Stored data entries:
'''
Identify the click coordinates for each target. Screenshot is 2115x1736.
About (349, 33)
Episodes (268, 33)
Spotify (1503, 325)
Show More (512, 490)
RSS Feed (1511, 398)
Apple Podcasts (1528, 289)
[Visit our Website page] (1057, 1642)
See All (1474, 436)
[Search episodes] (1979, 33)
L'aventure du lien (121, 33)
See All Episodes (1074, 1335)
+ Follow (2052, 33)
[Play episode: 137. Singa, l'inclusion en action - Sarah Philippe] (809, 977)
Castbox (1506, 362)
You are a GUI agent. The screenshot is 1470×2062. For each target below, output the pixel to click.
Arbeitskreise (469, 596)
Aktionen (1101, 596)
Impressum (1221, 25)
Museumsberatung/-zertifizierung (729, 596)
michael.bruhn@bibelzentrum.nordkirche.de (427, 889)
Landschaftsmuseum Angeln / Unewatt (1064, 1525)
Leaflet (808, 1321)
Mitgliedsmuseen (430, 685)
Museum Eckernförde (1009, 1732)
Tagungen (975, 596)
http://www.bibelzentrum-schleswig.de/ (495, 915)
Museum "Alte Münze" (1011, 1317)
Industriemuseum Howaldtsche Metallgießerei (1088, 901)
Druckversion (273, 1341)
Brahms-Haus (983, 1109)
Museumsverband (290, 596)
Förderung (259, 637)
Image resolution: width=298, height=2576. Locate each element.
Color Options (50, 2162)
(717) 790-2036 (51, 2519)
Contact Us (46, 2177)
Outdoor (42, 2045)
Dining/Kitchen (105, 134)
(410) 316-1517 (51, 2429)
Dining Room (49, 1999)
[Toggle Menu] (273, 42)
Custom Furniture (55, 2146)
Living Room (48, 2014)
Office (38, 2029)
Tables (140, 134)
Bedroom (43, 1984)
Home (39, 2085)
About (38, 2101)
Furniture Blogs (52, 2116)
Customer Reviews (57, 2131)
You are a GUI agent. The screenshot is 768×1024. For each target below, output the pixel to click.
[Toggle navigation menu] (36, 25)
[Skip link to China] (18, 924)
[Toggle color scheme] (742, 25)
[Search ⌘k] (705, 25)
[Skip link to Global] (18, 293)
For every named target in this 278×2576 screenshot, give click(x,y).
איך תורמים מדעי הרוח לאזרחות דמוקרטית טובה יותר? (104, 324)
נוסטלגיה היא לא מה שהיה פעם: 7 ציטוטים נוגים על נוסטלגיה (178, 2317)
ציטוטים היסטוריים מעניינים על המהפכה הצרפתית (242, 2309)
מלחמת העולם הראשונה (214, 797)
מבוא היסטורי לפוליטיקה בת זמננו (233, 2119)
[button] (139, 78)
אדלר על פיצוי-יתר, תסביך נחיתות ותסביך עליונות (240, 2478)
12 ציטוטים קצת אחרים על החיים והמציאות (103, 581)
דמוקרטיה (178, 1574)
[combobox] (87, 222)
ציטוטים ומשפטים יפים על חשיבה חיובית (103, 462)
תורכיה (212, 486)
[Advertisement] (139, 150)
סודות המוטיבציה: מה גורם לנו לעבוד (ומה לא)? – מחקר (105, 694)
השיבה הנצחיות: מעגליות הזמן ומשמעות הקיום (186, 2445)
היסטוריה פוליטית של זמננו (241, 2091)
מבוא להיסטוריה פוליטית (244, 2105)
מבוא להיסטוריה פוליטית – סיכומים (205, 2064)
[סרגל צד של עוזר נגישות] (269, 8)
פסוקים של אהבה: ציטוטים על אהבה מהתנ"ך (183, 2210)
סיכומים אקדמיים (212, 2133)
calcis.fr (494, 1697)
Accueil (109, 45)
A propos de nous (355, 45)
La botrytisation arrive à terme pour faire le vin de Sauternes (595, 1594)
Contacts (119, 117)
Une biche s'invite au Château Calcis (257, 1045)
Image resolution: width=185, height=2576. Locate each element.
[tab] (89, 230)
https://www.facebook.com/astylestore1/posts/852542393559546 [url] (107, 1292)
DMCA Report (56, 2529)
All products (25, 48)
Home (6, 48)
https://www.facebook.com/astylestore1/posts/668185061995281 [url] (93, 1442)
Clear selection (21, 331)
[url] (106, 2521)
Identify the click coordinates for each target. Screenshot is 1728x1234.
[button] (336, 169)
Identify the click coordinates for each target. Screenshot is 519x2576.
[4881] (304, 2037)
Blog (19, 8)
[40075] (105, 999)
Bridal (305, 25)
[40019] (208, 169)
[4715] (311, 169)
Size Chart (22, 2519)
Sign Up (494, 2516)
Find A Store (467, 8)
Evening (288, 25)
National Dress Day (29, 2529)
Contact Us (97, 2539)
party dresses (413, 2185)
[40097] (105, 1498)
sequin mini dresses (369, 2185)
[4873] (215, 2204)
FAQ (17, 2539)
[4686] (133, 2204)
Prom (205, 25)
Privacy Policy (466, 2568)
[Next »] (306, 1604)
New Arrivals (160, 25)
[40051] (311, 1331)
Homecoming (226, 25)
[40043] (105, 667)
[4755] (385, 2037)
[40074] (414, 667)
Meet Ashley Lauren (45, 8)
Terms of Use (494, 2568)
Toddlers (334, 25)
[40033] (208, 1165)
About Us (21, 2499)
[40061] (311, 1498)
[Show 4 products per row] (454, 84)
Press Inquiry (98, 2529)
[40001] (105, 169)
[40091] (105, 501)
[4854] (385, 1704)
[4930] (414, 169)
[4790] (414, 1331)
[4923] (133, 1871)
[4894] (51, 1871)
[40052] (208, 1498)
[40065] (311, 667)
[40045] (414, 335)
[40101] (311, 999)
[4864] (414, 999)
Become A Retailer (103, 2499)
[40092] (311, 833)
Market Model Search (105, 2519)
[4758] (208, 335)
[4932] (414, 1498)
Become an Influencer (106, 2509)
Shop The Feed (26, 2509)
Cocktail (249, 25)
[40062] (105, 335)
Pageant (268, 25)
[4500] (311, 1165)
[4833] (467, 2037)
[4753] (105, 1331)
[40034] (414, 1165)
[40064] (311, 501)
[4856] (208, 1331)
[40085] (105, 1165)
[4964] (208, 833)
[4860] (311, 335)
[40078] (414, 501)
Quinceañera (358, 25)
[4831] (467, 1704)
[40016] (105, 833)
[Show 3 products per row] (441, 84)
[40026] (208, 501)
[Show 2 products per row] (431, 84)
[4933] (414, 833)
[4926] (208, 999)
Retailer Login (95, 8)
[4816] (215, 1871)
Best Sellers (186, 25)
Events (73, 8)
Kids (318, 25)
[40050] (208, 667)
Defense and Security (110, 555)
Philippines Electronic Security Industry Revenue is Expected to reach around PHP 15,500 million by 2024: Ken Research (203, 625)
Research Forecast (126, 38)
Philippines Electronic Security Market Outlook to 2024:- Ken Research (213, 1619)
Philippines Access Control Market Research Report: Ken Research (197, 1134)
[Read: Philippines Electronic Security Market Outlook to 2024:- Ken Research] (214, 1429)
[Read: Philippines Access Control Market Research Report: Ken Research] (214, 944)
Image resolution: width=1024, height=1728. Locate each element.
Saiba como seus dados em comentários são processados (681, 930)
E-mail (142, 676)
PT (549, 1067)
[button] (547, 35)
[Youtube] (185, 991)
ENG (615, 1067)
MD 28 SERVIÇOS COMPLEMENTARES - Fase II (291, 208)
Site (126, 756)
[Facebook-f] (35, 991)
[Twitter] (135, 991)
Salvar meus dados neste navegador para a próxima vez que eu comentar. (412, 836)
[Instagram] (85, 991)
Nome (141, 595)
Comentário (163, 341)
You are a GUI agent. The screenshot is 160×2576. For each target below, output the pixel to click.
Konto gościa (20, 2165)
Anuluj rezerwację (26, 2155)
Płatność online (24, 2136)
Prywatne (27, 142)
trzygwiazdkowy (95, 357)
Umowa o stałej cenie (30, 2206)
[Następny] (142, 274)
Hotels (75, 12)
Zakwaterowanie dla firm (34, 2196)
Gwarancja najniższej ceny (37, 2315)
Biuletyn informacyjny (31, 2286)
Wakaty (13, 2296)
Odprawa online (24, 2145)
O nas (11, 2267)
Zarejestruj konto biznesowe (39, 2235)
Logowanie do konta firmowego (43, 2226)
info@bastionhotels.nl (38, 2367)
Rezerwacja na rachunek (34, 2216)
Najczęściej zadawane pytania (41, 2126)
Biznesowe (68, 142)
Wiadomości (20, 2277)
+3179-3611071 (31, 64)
'''
■ **Activity**
Copy out, word for word, the part of the entries above that begins at the line with "Cocktail (249, 25)" and ends at the line with "Defense and Security (110, 555)", including both.

■ **Reply to the task**
Cocktail (249, 25)
[40062] (105, 335)
Pageant (268, 25)
[4500] (311, 1165)
[4833] (467, 2037)
[4753] (105, 1331)
[40034] (414, 1165)
[40064] (311, 501)
[4856] (208, 1331)
[40085] (105, 1165)
[4964] (208, 833)
[4860] (311, 335)
[40078] (414, 501)
Quinceañera (358, 25)
[4831] (467, 1704)
[40016] (105, 833)
[Show 3 products per row] (441, 84)
[40026] (208, 501)
[Show 2 products per row] (431, 84)
[4933] (414, 833)
[4926] (208, 999)
Retailer Login (95, 8)
[4816] (215, 1871)
Best Sellers (186, 25)
Events (73, 8)
Kids (318, 25)
[40050] (208, 667)
Defense and Security (110, 555)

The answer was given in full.